■ Required work ■
Go through the entries below and print, exactly, the lines starting at the one with "For every named" and ending at the one with "About Actian", keeping both ends and no others.

────

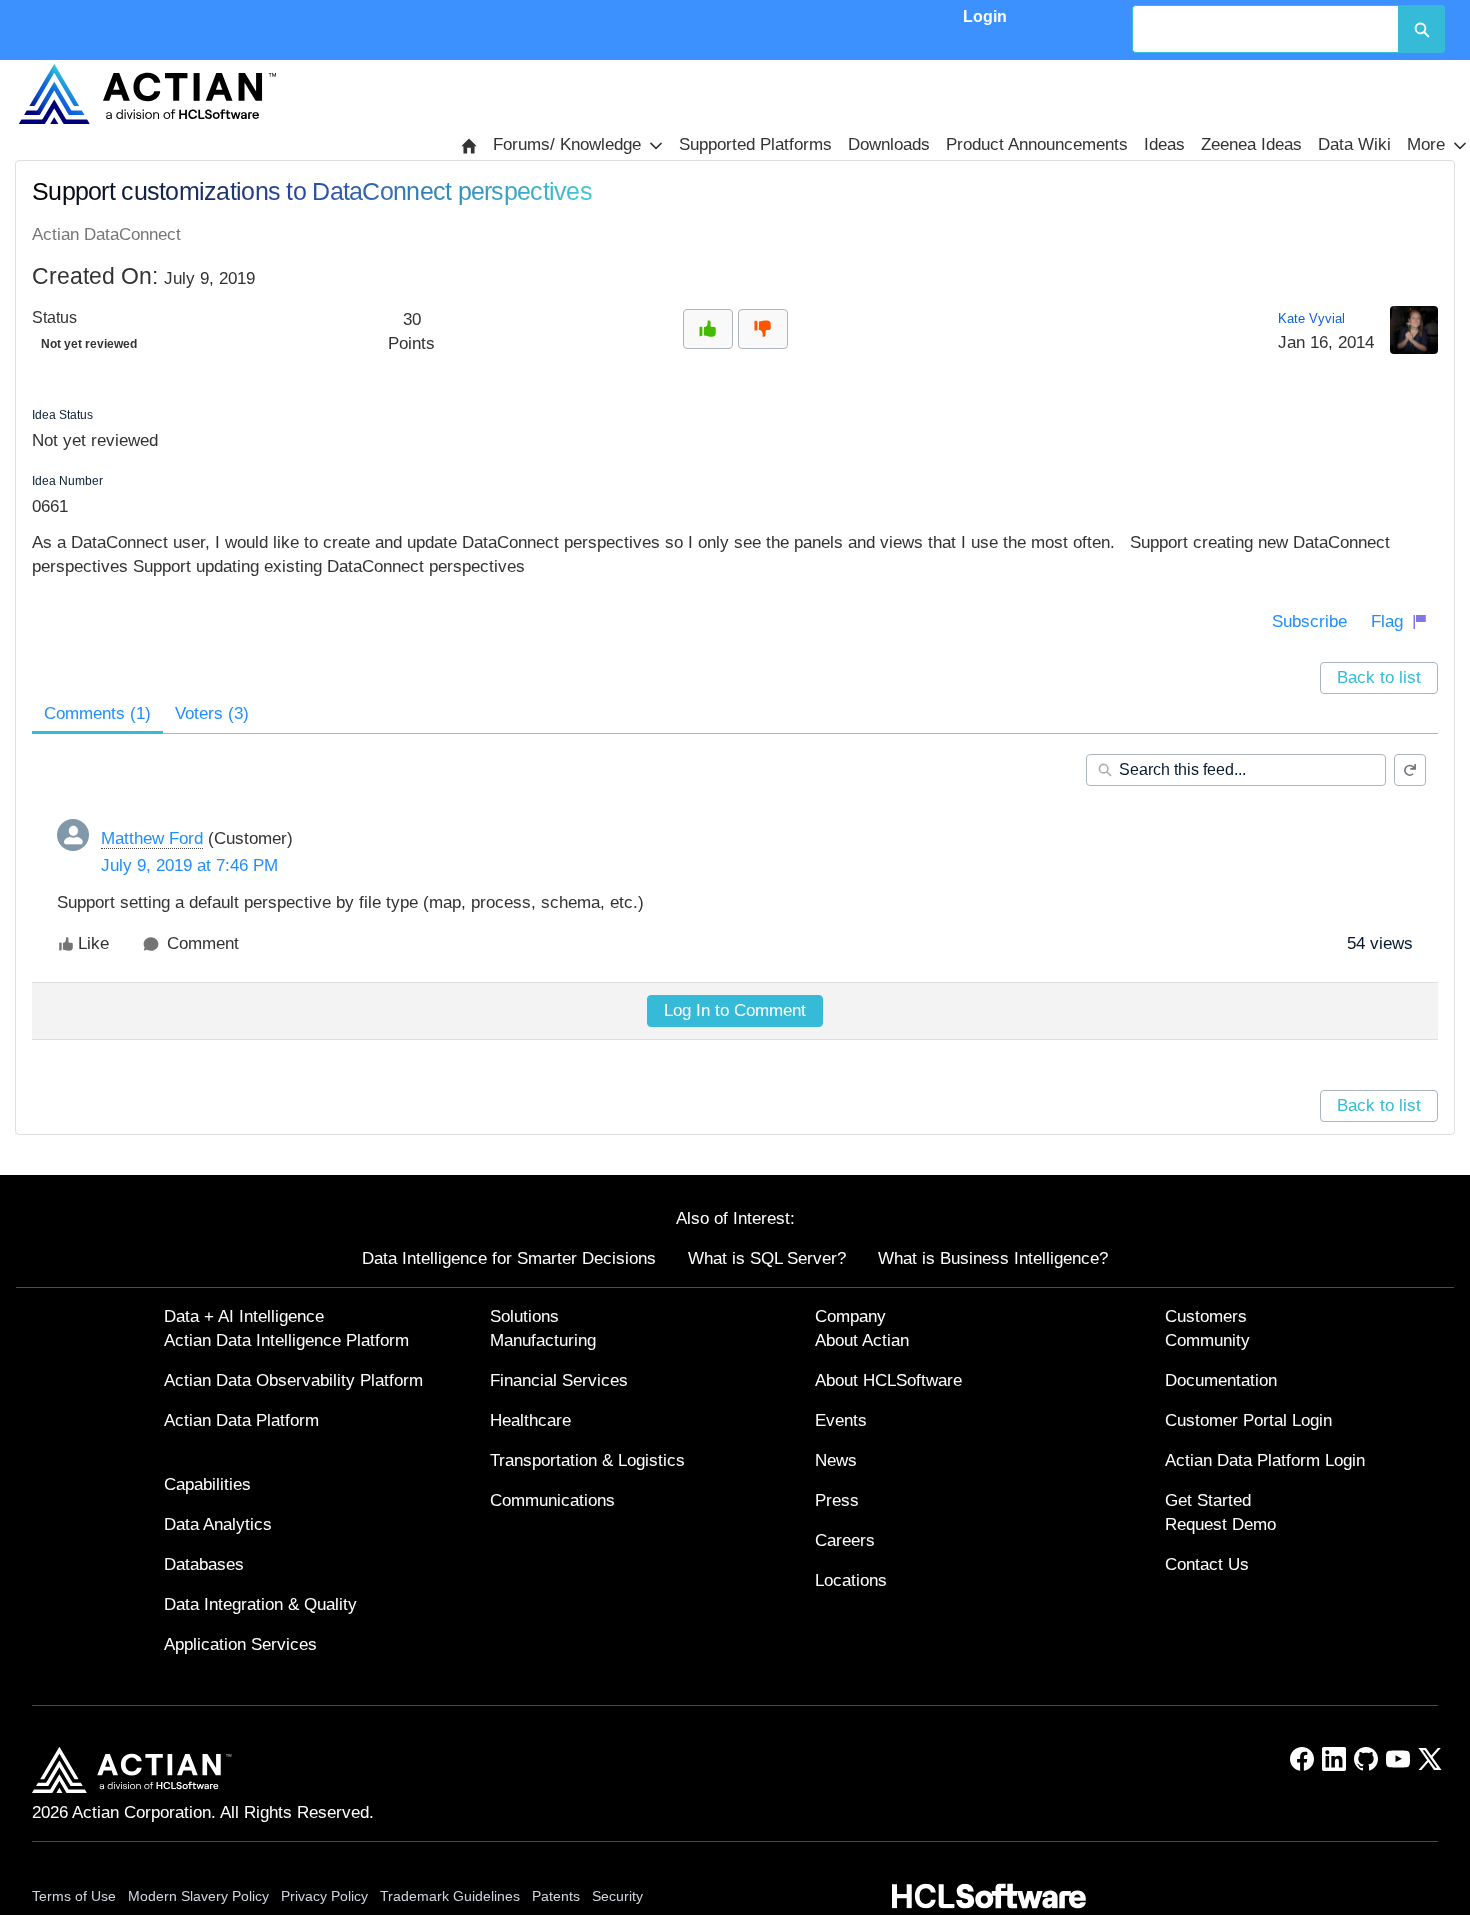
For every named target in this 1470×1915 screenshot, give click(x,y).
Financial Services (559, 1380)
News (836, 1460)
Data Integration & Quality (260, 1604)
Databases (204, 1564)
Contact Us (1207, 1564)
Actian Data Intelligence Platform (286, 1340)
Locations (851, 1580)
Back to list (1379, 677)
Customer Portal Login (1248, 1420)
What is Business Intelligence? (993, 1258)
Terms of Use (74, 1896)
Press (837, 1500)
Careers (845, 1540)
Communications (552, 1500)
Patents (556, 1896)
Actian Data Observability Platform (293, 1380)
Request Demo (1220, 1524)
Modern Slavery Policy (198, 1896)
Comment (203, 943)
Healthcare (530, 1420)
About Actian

────

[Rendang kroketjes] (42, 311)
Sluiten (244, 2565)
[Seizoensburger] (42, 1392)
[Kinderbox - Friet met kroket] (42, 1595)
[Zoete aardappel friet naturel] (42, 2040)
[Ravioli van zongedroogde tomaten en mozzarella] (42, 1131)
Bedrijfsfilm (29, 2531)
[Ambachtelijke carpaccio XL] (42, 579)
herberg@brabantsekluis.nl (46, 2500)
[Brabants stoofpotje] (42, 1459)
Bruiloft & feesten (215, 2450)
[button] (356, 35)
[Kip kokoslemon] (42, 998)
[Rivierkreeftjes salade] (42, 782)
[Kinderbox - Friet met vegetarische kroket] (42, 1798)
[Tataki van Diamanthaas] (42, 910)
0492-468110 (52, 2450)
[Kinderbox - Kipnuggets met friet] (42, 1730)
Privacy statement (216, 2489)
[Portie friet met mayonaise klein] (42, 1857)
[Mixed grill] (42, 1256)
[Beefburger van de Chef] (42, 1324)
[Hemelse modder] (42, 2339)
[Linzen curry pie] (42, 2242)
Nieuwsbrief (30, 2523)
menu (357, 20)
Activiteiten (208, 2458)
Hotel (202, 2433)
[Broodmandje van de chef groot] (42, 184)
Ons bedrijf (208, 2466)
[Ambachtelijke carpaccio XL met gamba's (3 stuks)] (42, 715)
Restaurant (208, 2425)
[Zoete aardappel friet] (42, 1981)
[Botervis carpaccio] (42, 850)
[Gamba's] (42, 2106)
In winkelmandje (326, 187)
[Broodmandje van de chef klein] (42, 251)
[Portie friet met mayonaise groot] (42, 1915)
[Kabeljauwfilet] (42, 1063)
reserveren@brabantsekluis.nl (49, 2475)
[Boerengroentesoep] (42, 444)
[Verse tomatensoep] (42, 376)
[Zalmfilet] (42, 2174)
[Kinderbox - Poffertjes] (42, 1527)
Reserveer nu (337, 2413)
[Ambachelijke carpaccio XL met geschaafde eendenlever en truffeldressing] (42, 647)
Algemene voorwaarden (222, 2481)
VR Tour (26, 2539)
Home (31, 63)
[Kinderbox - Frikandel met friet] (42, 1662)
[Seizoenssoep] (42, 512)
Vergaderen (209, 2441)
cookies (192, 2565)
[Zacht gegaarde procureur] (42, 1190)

────

■ Answer area ■
For every named target in this 1470×1915 screenshot, give click(x,y).
Financial Services (559, 1380)
News (836, 1460)
Data Integration & Quality (260, 1604)
Databases (204, 1564)
Contact Us (1207, 1564)
Actian Data Intelligence Platform (286, 1340)
Locations (851, 1580)
Back to list (1379, 677)
Customer Portal Login (1248, 1420)
What is Business Intelligence? (993, 1258)
Terms of Use (74, 1896)
Press (837, 1500)
Careers (845, 1540)
Communications (552, 1500)
Patents (556, 1896)
Actian Data Observability Platform (293, 1380)
Request Demo (1220, 1524)
Modern Slavery Policy (198, 1896)
Comment (203, 943)
Healthcare (530, 1420)
About Actian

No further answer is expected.